Not all expected performance gains from compiling a system image are seen

This occurs with qiskit_alt v0.1.6 and v0.17 (and probably earlier)

We need to make sure that we are actually getting all of the expected benefits from compiling a system image. And try to get the expected performance gains if we find some are missing. Or at least understand if there is a tradeoff, that is a feature or a limitation that makes it difficult to get the performance gain. The investigation could be ad hoc; a developer running scripts or working at the cli. A more ambitious project would be to set up some kind of benchmarking that can generate a report, and/or warn about regressions.

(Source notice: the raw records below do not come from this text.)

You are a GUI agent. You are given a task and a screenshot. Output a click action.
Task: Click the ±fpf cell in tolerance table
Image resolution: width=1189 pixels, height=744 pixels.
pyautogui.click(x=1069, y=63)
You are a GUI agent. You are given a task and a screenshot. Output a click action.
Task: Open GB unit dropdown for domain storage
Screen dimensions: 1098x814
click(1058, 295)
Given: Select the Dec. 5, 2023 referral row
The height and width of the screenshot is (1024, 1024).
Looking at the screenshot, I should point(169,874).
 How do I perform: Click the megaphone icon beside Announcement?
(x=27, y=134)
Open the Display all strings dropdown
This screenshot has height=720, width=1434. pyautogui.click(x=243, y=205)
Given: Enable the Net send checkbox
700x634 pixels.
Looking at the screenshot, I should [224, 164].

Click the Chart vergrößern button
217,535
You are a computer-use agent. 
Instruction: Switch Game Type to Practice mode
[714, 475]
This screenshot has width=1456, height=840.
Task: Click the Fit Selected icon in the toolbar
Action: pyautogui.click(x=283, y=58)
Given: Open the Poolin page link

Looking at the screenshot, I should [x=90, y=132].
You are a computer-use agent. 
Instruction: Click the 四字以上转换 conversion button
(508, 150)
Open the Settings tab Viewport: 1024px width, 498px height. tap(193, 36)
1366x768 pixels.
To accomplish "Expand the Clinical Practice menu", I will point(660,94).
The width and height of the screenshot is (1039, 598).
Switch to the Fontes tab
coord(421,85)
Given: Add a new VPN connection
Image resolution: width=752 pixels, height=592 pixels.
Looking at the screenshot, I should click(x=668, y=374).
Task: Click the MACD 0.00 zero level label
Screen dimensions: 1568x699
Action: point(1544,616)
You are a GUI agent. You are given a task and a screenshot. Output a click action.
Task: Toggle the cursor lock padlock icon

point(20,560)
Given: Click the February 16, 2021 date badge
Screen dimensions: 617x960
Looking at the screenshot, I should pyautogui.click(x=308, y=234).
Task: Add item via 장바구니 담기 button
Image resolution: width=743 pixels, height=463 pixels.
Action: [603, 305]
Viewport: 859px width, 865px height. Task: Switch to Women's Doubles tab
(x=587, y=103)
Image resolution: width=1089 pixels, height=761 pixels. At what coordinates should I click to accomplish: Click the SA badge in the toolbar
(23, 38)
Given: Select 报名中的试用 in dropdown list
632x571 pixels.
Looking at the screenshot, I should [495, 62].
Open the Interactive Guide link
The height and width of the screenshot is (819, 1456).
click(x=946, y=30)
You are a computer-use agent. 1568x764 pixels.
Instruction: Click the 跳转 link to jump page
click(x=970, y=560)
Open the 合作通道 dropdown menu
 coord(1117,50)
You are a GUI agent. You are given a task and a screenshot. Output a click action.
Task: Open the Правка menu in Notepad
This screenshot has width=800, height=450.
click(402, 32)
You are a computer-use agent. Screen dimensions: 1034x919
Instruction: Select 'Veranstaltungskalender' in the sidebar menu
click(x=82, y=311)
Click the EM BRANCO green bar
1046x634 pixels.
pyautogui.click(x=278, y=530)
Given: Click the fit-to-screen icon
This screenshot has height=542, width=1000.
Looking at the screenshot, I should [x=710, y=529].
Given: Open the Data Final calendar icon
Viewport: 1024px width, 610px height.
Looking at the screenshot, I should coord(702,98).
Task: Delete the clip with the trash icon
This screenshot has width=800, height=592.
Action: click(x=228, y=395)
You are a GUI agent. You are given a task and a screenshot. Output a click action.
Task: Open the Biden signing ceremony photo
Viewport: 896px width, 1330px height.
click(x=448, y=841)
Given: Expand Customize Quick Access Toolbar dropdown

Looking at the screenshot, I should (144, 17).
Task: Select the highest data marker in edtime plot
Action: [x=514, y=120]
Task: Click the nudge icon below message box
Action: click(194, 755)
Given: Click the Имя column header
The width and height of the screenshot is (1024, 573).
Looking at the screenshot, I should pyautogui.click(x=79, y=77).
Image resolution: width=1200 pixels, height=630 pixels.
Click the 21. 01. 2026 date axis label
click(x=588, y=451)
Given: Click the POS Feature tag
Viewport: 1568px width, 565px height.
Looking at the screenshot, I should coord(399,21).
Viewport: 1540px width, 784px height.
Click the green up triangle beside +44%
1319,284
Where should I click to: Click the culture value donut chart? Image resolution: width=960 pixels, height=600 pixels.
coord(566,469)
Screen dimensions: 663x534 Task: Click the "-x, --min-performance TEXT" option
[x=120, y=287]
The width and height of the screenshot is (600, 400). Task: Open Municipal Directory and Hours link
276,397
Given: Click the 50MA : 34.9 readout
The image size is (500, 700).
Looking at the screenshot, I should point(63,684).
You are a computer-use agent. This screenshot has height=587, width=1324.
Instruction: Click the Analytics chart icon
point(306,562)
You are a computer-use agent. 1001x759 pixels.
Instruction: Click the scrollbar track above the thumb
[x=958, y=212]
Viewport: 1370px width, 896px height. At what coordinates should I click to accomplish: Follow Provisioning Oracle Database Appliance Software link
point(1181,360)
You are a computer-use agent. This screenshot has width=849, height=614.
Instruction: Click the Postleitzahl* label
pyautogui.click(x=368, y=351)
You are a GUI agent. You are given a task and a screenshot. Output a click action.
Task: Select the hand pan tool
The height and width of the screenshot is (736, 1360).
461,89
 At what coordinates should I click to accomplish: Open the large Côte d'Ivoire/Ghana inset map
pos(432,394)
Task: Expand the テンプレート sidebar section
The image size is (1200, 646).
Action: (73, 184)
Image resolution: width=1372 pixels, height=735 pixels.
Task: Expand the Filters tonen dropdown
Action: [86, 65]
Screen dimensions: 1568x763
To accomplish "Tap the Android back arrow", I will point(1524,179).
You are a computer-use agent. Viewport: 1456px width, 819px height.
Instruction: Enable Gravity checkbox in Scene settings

Compiling a system image should improve performance of qiskit_alt in three ways.

Reduces startup time. That is qiskit_alt.project.ensure_init() runs faster. This is mostly because PyCall.jl and/or PythonCall.jl are loaded by ensure_init() and they will be in the system image.
Reduces Julia package loading time. For example, many functions use QuantumOps.jl. If a custom system image is used, then loading time should be reduced greatly.
Reduces time to run Julia code the first time it is used. Even if QuantumOps is in the system image, calling function may require compilation the first time it is called, unless we do something to precompile them. For example QuantumOps.rand_op_sum(...), will run more slowly the first time it is called. However, we have included instructions to compile rand_op_sum and other functions into the system image. So they should run at full speed the first time they are called.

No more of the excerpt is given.